Data shown START
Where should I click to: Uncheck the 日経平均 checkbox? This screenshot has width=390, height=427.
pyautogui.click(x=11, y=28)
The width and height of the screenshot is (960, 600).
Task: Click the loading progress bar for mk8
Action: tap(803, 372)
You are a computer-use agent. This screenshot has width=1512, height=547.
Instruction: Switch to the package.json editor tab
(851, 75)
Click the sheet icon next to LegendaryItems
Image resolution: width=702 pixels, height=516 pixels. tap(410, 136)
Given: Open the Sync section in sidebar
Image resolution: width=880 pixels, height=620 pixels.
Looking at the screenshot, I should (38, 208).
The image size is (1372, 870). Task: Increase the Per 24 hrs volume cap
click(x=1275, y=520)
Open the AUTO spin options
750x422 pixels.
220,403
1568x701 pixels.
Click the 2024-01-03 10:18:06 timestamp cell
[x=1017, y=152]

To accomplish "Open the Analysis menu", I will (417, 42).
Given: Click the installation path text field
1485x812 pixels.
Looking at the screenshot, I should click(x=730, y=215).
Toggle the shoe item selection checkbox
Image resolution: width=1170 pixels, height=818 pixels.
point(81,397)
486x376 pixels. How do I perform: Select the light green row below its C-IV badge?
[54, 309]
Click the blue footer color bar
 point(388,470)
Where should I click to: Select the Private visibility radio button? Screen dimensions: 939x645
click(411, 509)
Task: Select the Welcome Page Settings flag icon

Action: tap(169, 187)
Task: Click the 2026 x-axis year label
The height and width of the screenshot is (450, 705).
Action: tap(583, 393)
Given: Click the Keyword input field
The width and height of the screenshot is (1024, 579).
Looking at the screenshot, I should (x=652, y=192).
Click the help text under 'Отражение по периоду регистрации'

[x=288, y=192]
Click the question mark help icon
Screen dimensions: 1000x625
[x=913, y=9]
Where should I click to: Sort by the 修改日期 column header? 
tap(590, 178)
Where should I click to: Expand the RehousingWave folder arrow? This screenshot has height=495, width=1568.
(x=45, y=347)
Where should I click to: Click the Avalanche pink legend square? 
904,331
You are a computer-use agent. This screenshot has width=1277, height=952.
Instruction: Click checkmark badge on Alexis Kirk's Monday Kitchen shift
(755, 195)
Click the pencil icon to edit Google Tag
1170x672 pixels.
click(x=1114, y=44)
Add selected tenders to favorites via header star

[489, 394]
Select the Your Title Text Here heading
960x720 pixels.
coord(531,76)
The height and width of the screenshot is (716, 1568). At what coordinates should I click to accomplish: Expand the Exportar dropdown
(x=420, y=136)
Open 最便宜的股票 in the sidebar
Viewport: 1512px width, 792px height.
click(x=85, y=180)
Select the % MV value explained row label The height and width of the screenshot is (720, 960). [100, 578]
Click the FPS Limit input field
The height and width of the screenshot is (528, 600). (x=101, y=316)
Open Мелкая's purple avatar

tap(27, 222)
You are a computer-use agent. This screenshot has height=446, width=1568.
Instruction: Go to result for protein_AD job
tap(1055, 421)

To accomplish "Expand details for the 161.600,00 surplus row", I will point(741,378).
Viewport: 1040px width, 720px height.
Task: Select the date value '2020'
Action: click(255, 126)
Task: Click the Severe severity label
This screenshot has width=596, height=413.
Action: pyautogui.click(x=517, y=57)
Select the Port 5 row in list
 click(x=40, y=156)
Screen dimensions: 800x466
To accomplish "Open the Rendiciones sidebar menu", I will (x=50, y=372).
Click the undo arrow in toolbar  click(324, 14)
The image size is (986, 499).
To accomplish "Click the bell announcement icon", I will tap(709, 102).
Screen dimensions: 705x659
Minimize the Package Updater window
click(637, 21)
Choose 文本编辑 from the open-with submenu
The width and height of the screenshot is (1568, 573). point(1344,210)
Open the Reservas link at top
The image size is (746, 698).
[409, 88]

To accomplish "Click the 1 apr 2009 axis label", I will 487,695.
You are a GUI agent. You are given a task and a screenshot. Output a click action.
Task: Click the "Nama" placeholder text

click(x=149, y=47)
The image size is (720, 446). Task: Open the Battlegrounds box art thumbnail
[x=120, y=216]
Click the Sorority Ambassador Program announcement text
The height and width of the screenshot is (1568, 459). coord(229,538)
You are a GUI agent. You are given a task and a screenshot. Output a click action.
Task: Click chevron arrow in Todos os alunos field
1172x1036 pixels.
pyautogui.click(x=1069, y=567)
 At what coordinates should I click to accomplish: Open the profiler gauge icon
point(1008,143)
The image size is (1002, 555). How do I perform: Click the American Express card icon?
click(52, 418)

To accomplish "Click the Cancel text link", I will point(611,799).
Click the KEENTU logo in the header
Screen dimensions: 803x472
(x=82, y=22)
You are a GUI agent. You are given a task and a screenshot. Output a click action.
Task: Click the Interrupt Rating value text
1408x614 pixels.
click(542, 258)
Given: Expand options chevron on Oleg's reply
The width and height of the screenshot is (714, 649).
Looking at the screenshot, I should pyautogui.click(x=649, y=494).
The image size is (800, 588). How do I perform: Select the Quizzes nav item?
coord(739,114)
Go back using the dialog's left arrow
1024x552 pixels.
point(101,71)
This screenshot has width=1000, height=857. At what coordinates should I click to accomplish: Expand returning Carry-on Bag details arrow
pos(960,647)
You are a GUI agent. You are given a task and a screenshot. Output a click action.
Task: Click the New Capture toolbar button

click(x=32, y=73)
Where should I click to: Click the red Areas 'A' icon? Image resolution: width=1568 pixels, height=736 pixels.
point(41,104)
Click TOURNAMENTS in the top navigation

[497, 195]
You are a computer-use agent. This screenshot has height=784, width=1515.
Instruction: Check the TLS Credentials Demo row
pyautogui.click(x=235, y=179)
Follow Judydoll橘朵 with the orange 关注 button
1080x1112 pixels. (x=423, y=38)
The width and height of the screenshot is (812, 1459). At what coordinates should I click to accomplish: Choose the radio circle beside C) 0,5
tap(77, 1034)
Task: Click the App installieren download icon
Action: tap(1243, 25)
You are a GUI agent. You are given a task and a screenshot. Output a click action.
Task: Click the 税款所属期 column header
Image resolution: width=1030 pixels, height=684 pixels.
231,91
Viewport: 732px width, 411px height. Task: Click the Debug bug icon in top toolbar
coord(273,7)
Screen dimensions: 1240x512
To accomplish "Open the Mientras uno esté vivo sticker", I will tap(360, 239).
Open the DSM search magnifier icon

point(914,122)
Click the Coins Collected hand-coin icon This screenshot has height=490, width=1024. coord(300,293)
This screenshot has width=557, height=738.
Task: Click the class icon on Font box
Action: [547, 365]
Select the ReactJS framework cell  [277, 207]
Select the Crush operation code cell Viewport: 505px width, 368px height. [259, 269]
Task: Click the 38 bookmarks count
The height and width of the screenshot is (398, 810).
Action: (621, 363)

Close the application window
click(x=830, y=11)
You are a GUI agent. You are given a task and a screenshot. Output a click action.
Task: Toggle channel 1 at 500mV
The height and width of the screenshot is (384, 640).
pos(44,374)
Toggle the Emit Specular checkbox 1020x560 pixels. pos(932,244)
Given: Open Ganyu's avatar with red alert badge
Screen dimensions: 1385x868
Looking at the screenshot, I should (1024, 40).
Data shown END
Work to be completed
Using the data above, repeat every line exactly.

Expected answer
Where should I click to: Uncheck the 日経平均 checkbox? This screenshot has width=390, height=427.
pyautogui.click(x=11, y=28)
The width and height of the screenshot is (960, 600).
Task: Click the loading progress bar for mk8
Action: tap(803, 372)
You are a computer-use agent. This screenshot has width=1512, height=547.
Instruction: Switch to the package.json editor tab
(851, 75)
Click the sheet icon next to LegendaryItems
Image resolution: width=702 pixels, height=516 pixels. tap(410, 136)
Given: Open the Sync section in sidebar
Image resolution: width=880 pixels, height=620 pixels.
Looking at the screenshot, I should (38, 208).
The image size is (1372, 870). Task: Increase the Per 24 hrs volume cap
click(x=1275, y=520)
Open the AUTO spin options
750x422 pixels.
220,403
1568x701 pixels.
Click the 2024-01-03 10:18:06 timestamp cell
[x=1017, y=152]

To accomplish "Open the Analysis menu", I will (417, 42).
Given: Click the installation path text field
1485x812 pixels.
Looking at the screenshot, I should click(x=730, y=215).
Toggle the shoe item selection checkbox
Image resolution: width=1170 pixels, height=818 pixels.
point(81,397)
486x376 pixels. How do I perform: Select the light green row below its C-IV badge?
[54, 309]
Click the blue footer color bar
 point(388,470)
Where should I click to: Select the Private visibility radio button? Screen dimensions: 939x645
click(411, 509)
Task: Select the Welcome Page Settings flag icon

Action: tap(169, 187)
Task: Click the 2026 x-axis year label
The height and width of the screenshot is (450, 705).
Action: tap(583, 393)
Given: Click the Keyword input field
The width and height of the screenshot is (1024, 579).
Looking at the screenshot, I should (x=652, y=192).
Click the help text under 'Отражение по периоду регистрации'

[x=288, y=192]
Click the question mark help icon
Screen dimensions: 1000x625
[x=913, y=9]
Where should I click to: Sort by the 修改日期 column header? 
tap(590, 178)
Where should I click to: Expand the RehousingWave folder arrow? This screenshot has height=495, width=1568.
(x=45, y=347)
Where should I click to: Click the Avalanche pink legend square? 
904,331
You are a computer-use agent. This screenshot has width=1277, height=952.
Instruction: Click checkmark badge on Alexis Kirk's Monday Kitchen shift
(755, 195)
Click the pencil icon to edit Google Tag
1170x672 pixels.
click(x=1114, y=44)
Add selected tenders to favorites via header star

[489, 394]
Select the Your Title Text Here heading
960x720 pixels.
coord(531,76)
The height and width of the screenshot is (716, 1568). At what coordinates should I click to accomplish: Expand the Exportar dropdown
(x=420, y=136)
Open 最便宜的股票 in the sidebar
Viewport: 1512px width, 792px height.
click(x=85, y=180)
Select the % MV value explained row label The height and width of the screenshot is (720, 960). [100, 578]
Click the FPS Limit input field
The height and width of the screenshot is (528, 600). (x=101, y=316)
Open Мелкая's purple avatar

tap(27, 222)
You are a computer-use agent. This screenshot has height=446, width=1568.
Instruction: Go to result for protein_AD job
tap(1055, 421)

To accomplish "Expand details for the 161.600,00 surplus row", I will point(741,378).
Viewport: 1040px width, 720px height.
Task: Select the date value '2020'
Action: click(255, 126)
Task: Click the Severe severity label
This screenshot has width=596, height=413.
Action: pyautogui.click(x=517, y=57)
Select the Port 5 row in list
 click(x=40, y=156)
Screen dimensions: 800x466
To accomplish "Open the Rendiciones sidebar menu", I will (x=50, y=372).
Click the undo arrow in toolbar  click(324, 14)
The image size is (986, 499).
To accomplish "Click the bell announcement icon", I will tap(709, 102).
Screen dimensions: 705x659
Minimize the Package Updater window
click(637, 21)
Choose 文本编辑 from the open-with submenu
The width and height of the screenshot is (1568, 573). point(1344,210)
Open the Reservas link at top
The image size is (746, 698).
[409, 88]

To accomplish "Click the 1 apr 2009 axis label", I will 487,695.
You are a GUI agent. You are given a task and a screenshot. Output a click action.
Task: Click the "Nama" placeholder text

click(x=149, y=47)
The image size is (720, 446). Task: Open the Battlegrounds box art thumbnail
[x=120, y=216]
Click the Sorority Ambassador Program announcement text
The height and width of the screenshot is (1568, 459). coord(229,538)
You are a GUI agent. You are given a task and a screenshot. Output a click action.
Task: Click chevron arrow in Todos os alunos field
1172x1036 pixels.
pyautogui.click(x=1069, y=567)
 At what coordinates should I click to accomplish: Open the profiler gauge icon
point(1008,143)
The image size is (1002, 555). How do I perform: Click the American Express card icon?
click(52, 418)

To accomplish "Click the Cancel text link", I will point(611,799).
Click the KEENTU logo in the header
Screen dimensions: 803x472
(x=82, y=22)
You are a GUI agent. You are given a task and a screenshot. Output a click action.
Task: Click the Interrupt Rating value text
1408x614 pixels.
click(542, 258)
Given: Expand options chevron on Oleg's reply
The width and height of the screenshot is (714, 649).
Looking at the screenshot, I should pyautogui.click(x=649, y=494).
The image size is (800, 588). How do I perform: Select the Quizzes nav item?
coord(739,114)
Go back using the dialog's left arrow
1024x552 pixels.
point(101,71)
This screenshot has width=1000, height=857. At what coordinates should I click to accomplish: Expand returning Carry-on Bag details arrow
pos(960,647)
You are a GUI agent. You are given a task and a screenshot. Output a click action.
Task: Click the New Capture toolbar button

click(x=32, y=73)
Where should I click to: Click the red Areas 'A' icon? Image resolution: width=1568 pixels, height=736 pixels.
point(41,104)
Click TOURNAMENTS in the top navigation

[497, 195]
You are a computer-use agent. This screenshot has height=784, width=1515.
Instruction: Check the TLS Credentials Demo row
pyautogui.click(x=235, y=179)
Follow Judydoll橘朵 with the orange 关注 button
1080x1112 pixels. (x=423, y=38)
The width and height of the screenshot is (812, 1459). At what coordinates should I click to accomplish: Choose the radio circle beside C) 0,5
tap(77, 1034)
Task: Click the App installieren download icon
Action: tap(1243, 25)
You are a GUI agent. You are given a task and a screenshot. Output a click action.
Task: Click the 税款所属期 column header
Image resolution: width=1030 pixels, height=684 pixels.
231,91
Viewport: 732px width, 411px height. Task: Click the Debug bug icon in top toolbar
coord(273,7)
Screen dimensions: 1240x512
To accomplish "Open the Mientras uno esté vivo sticker", I will tap(360, 239).
Open the DSM search magnifier icon

point(914,122)
Click the Coins Collected hand-coin icon This screenshot has height=490, width=1024. coord(300,293)
This screenshot has width=557, height=738.
Task: Click the class icon on Font box
Action: [547, 365]
Select the ReactJS framework cell  [277, 207]
Select the Crush operation code cell Viewport: 505px width, 368px height. [259, 269]
Task: Click the 38 bookmarks count
The height and width of the screenshot is (398, 810).
Action: (621, 363)

Close the application window
click(x=830, y=11)
You are a GUI agent. You are given a task and a screenshot. Output a click action.
Task: Toggle channel 1 at 500mV
The height and width of the screenshot is (384, 640).
pos(44,374)
Toggle the Emit Specular checkbox 1020x560 pixels. pos(932,244)
Given: Open Ganyu's avatar with red alert badge
Screen dimensions: 1385x868
Looking at the screenshot, I should (1024, 40).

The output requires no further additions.